### [TO DO]
In the listing below, a line holding "Download template for" and a line holding "The image size is (1568, 678)." mark the range. Retype both exactly, with all lines between them.

### [EXERCISE DATA]

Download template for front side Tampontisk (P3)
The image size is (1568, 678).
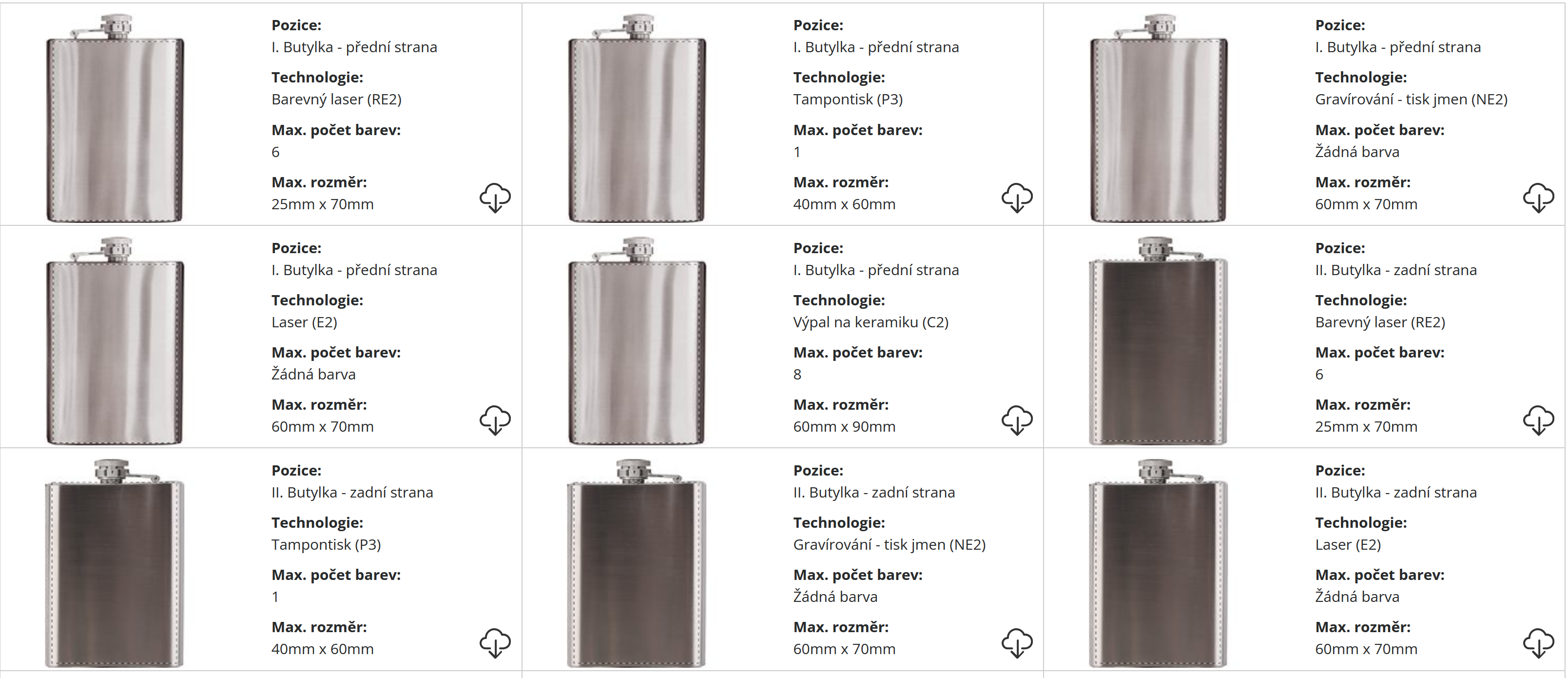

---

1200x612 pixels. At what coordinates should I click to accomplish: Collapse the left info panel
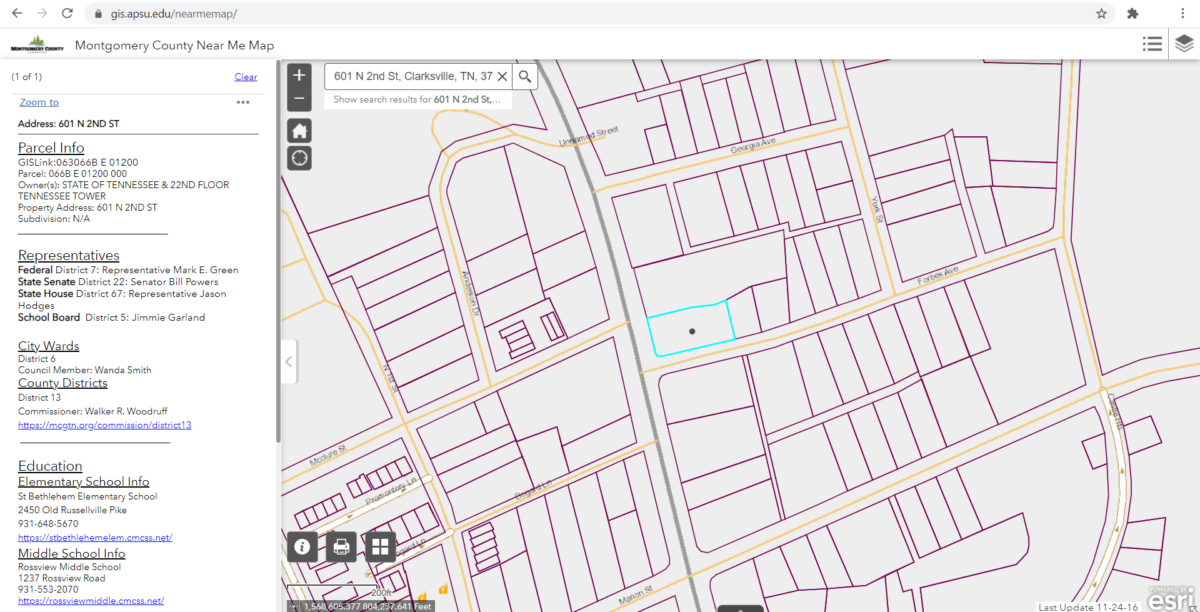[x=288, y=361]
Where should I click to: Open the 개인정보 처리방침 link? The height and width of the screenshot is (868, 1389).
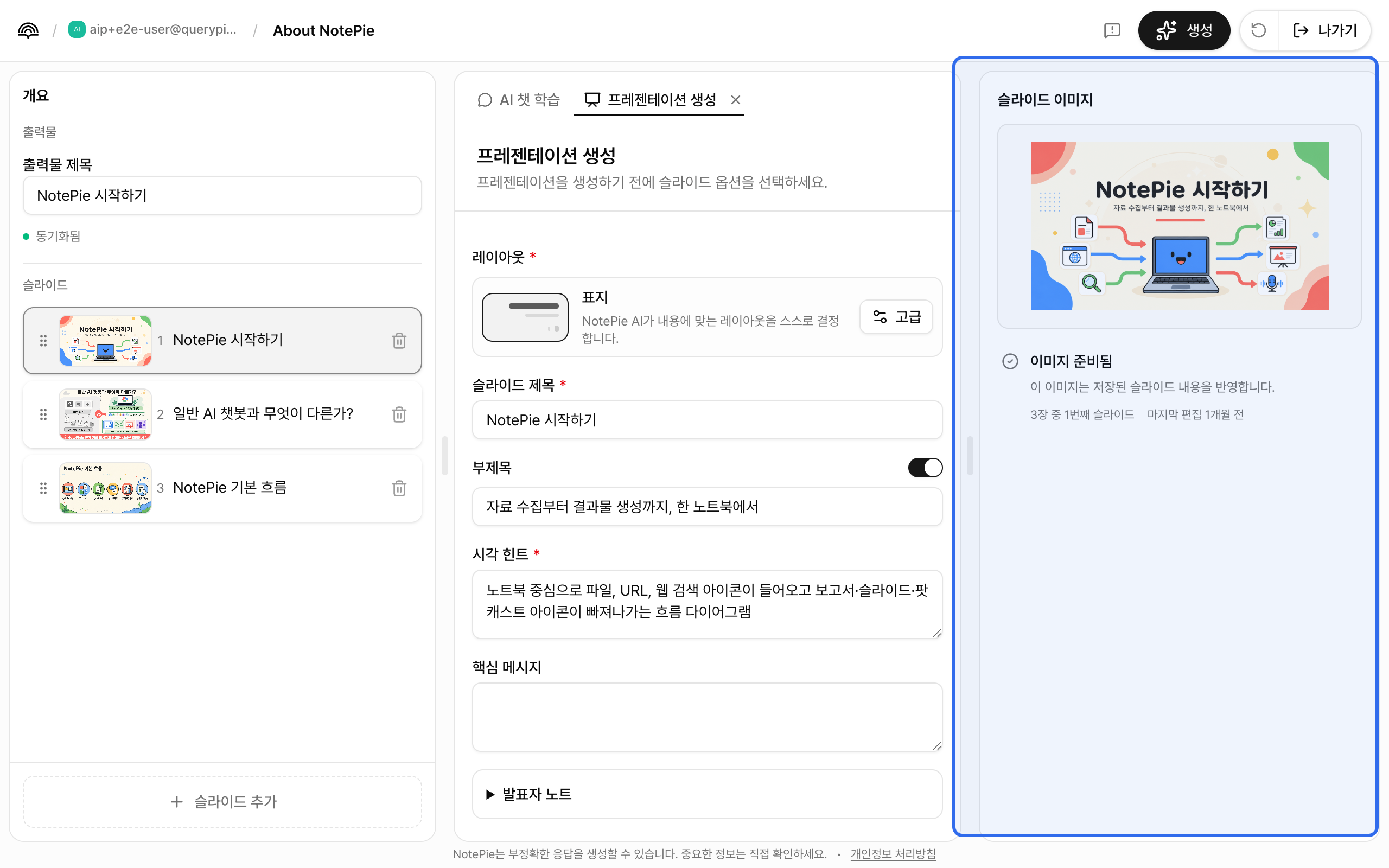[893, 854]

--

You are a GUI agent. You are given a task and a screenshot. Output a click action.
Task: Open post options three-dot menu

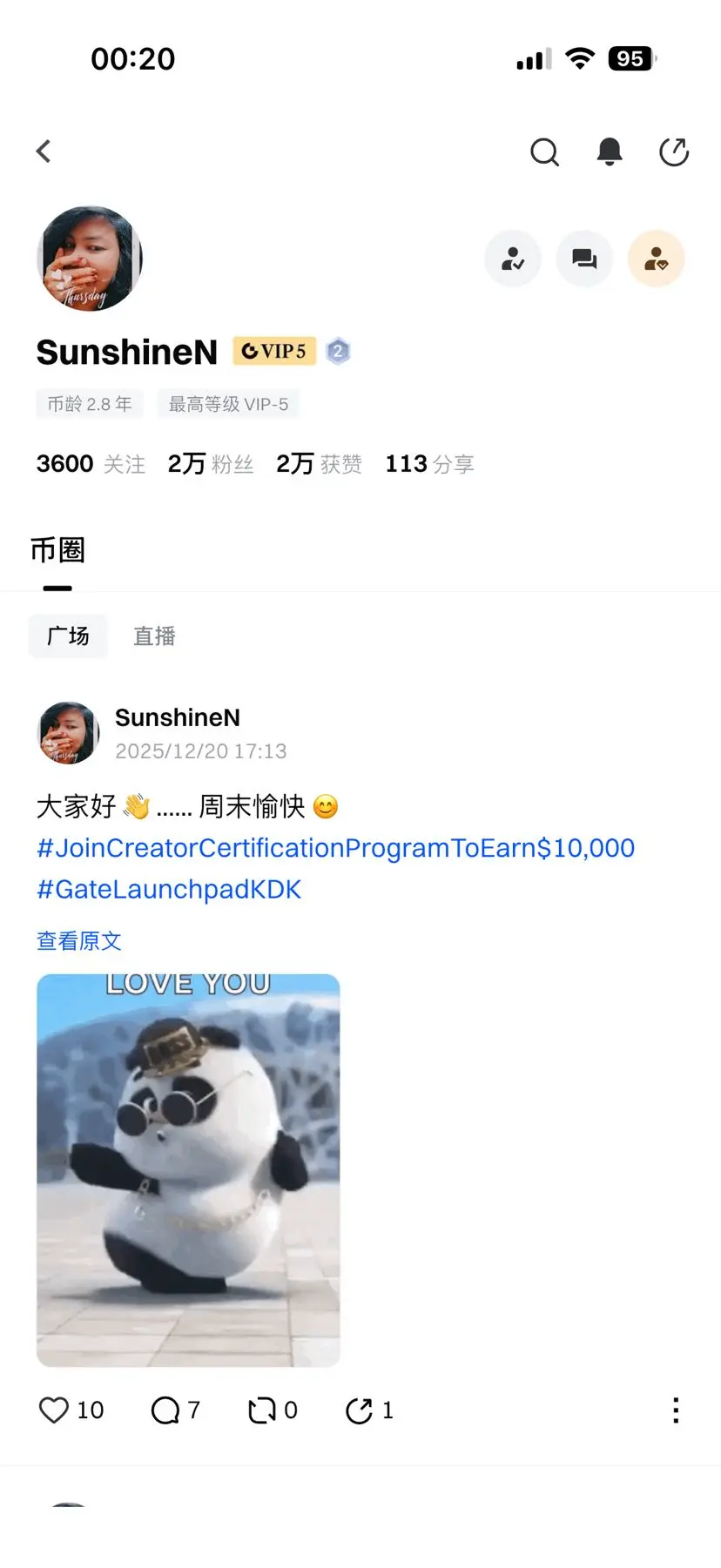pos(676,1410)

### [SOLUTION TO THIS TASK]
Download template for front side Tampontisk (P3)
The image size is (1568, 678).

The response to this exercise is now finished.